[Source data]
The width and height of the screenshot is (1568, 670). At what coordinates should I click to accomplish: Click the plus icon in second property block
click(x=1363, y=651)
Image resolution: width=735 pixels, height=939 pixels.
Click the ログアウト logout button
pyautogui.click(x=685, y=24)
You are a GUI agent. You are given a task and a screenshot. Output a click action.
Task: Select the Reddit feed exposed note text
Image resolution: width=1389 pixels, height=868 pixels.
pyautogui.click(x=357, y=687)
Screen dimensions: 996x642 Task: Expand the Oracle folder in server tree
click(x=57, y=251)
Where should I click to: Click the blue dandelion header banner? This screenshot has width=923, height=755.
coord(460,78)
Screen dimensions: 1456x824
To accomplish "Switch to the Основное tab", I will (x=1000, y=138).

Problem to work on: What is needed is an exact copy of the entries above, from the first line through the line holding "You are a GUI", with both of those lines kept; please give nothing else.

Final answer:
The width and height of the screenshot is (1568, 670). At what coordinates should I click to accomplish: Click the plus icon in second property block
click(x=1363, y=651)
Image resolution: width=735 pixels, height=939 pixels.
Click the ログアウト logout button
pyautogui.click(x=685, y=24)
You are a GUI agent. You are given a task and a screenshot. Output a click action.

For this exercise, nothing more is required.